穏やかな朝日が果樹園を照らす。鳥のさえずりが心地よく響き、まるで何事もなかったかのような静けさが広がっていた。だが、その穏やかさとは裏腹に、ワイの頭の中ではまだ昨晩の出来事がぐるぐると渦巻いとる。
「昨晩はどうなることかと思ったわ」
「うん。でも、怖い人とかじゃなくて良かったよ」
ケイナは朝露に濡れた草を踏みしめながら、ほっと息をつく。その顔には安堵の色が浮かんどった。確かに、昨日の連中はそこまで危険な奴らやなかった。悪さはしたが、命のやり取りはなかった。それでも──ワイの胸にはまだ引っかかるもんがある。
「楽観的でもおられへんで」
ワイはそう言いながら、手のひらの上でリンゴを転がした。艶やかな赤い皮が朝日を受けてきらめく。指先でそっと撫でると、ひんやりとした感触が伝わってくる。けど、リンゴの表面がどれだけ滑らかでも、その内側に虫が潜んでいることもある。ぱっと見、なんの問題もなさそうに見えても、内側からじわじわと蝕まれてるかもしれへん。そんな嫌な予感が、昨晩の出来事を思い出すたびにじわじわと膨れ上がってくるんや。
「え、どゆこと?」
ケイナが不思議そうに首を傾げる。彼女はまだ深刻には考えてへんのかもしれん。
「壁だけじゃ足りへんってことや。考えてもみぃ。昨日の奴らがガチの曲者やったら、もっと面倒なことになっとったで」
昨日の連中は、食うに困ったガキ共やった。リンゴを盗む程度の連中や。
けど、もし本気の襲撃者が来たら? 武器を持ち、計画的に仕掛けてくるような連中やったら? そのときはもちろん、ワイも全力で抵抗する――拳で。ワイには”半殺し”の能力があるから、連中も迂闊には動かれへんはずや。でも、他の街とかから人員を集めとる最中の可能性はある。
「えっ? もっと壁を強化するの?」
「せや。ワイはここを”守れる果樹園”にする」
ワイは腕を組み、じっくりと考え始めた。守りを固めるために、単純に壁の高さを三メートルから十メートルに引き上げるのも一つの手や。けど、それにはいくつもの問題がある。

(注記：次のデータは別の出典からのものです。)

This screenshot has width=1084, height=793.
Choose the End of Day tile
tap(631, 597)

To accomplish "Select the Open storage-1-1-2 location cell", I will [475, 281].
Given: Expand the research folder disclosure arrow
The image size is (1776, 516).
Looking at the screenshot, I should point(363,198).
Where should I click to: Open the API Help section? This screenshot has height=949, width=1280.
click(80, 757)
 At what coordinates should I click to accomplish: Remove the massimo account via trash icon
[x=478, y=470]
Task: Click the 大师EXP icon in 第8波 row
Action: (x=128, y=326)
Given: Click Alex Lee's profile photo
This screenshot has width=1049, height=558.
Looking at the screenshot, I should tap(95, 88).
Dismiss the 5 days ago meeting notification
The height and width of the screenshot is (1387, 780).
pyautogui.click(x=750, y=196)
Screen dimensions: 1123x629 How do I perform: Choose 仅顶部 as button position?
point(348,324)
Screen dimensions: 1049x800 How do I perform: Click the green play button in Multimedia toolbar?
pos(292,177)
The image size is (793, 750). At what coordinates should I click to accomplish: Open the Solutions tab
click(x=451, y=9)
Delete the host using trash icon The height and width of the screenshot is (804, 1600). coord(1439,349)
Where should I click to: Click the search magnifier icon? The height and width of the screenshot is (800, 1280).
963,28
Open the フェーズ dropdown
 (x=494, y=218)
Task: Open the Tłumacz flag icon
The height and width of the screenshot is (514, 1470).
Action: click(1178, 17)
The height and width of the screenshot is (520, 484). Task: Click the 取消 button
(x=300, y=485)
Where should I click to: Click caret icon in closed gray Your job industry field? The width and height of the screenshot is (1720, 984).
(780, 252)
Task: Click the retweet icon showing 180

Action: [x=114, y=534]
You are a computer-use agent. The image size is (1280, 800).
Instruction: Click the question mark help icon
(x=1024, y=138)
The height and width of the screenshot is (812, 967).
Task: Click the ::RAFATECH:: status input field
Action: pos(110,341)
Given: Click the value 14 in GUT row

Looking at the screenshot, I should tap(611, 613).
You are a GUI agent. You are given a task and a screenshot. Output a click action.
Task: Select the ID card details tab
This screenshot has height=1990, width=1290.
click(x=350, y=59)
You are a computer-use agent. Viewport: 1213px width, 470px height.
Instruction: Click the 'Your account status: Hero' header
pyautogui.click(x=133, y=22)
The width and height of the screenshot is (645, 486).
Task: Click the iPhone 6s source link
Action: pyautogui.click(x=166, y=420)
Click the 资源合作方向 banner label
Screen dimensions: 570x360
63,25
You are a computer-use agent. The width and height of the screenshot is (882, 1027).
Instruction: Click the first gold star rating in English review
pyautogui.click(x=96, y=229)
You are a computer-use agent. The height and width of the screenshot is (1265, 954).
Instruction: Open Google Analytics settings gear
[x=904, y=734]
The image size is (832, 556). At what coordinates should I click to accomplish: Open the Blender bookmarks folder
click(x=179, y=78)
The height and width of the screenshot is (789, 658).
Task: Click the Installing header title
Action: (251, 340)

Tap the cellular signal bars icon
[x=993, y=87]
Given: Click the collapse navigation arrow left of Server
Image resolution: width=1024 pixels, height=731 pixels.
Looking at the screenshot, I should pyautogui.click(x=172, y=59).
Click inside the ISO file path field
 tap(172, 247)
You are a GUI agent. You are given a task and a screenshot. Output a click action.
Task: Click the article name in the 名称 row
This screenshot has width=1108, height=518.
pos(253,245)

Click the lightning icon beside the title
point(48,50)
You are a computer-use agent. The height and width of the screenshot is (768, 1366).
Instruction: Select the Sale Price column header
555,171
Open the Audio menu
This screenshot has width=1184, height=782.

いくらワイの【ンゴ】スキルで堅固にしても、さすがに十メートルの壁を維持できるかは微妙なんや。木材や土で最初に壁をつくるんも大変やし……。無事に作れても、長期間維持できるとは限らん。もし倒壊すれば、近隣住民を巻き込んだ事故が起きるかもしれん。さらに、あまりに高い壁を作ってしまうと、果樹園壁際の日当たりが悪くなる。リンゴもマンゴーも日光を浴びんと甘くならん。防御を固めすぎて作物が不作になったら本末転倒や。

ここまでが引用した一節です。